StanCollender'sCapitalGainsandGames Washington, Wall Street and Everything in Between



Toward Tax Reform

09 Sep 2009
Posted by Pete Davis

To second Bruce, the 1986 tax reform really started in January 1977 with Treasury's groundbreaking Blueprints study under Secretary Bill Simon, which proved you could establish a consumption-based income tax without altering the income distribution.  It was much simpler and more efficient too.  A year later, Senator Bill Bradley and Congressman Dick Gephardt introduced the first version of their tax reform plan, which I formulated at the Joint Committee on Taxation using the Treasury tax model.  These plans were actively discussed and reformulated for years.  In 1981, Ronald Reagan swept into office and pushed through the Roth-Kemp tax cut (which I also formulated) with 10-5-3 depreciation.  This created considerable political and economic pressures that led to tax reform in 1986.  In particular, Bob McIntyre of the labor backed Citizens for Tax Justice created a furor publishing lists of large corporations that legally paid zero tax.  Treasury worked up a revised tax plan in early 1984, but Secretary Donald Regan kept it under wraps to avoid hurting President Reagan's reelection that year.  Then in early 1985, Ronald Regan surprised everyone and endorsed tax reform.  That set off quite a legislative competition over the next year and a half between the Treasury plan and the Democratic Bradley-Gephardt plan.

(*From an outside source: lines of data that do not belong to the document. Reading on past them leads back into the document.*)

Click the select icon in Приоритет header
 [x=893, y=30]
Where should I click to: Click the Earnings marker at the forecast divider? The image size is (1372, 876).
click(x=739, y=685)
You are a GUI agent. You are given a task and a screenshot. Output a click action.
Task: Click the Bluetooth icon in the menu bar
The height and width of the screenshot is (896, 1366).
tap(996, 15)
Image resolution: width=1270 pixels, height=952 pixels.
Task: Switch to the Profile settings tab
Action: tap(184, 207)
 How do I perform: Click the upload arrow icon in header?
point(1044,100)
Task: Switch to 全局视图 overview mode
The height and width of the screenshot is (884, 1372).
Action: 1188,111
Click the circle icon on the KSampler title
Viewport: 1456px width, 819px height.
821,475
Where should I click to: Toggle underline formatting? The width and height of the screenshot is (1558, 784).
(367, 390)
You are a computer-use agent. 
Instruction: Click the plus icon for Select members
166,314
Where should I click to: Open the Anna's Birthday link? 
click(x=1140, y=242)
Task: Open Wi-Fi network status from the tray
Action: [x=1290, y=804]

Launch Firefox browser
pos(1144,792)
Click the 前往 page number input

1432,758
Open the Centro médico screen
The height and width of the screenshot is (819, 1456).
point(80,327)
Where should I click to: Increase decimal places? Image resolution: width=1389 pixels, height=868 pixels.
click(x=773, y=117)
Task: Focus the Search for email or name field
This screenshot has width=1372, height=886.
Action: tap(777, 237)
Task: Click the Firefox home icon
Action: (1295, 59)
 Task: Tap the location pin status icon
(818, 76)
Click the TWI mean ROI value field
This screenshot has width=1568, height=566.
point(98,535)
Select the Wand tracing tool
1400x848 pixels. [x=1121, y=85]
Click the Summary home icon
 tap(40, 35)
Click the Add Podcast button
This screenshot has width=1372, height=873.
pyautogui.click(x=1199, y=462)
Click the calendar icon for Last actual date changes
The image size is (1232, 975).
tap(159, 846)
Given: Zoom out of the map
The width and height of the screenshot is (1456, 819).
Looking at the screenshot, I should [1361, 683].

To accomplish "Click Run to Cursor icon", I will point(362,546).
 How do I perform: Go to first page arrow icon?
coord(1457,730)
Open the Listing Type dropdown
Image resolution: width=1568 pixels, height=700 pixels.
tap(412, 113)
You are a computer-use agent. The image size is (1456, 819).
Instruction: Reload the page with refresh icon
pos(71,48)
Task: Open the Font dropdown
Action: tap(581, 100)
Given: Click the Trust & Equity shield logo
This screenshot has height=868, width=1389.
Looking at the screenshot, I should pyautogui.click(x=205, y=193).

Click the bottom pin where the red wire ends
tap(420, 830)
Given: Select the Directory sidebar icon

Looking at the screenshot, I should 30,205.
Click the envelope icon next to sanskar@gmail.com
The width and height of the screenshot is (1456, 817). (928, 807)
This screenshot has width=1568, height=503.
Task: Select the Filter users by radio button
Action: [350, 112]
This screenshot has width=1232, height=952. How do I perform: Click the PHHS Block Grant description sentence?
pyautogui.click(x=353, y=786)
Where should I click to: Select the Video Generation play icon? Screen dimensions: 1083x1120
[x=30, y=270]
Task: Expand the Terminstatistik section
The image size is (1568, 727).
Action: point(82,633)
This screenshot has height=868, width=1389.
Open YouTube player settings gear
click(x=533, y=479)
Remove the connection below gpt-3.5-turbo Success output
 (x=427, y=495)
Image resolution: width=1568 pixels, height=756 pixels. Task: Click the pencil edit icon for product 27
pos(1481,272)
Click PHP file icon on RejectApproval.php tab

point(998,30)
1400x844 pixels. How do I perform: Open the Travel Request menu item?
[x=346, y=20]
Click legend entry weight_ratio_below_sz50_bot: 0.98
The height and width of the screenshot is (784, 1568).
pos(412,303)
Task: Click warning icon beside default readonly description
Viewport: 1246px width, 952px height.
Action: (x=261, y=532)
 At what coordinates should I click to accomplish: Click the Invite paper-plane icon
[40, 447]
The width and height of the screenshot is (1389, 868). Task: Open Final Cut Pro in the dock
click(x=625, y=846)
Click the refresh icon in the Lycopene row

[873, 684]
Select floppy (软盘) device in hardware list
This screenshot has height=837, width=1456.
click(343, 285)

A well-crafted compromise, The Tax Reform Act of 1986, was enacted on October 22, 1986.   It raised taxes on corporations, eliminating negative tax rates on investment, and cut taxes for most individuals, dropping the top rate from 50% to 28%.  It also greatly simplified the Tax Code.  Looking back on it, this 10-year tax reform effort was a model legislative and economic policy effort.  No such process has benefited health reform.  Therefore, we will be condemned to lurch from one partial and ineffective reform to another, as we back our way toward a better health system.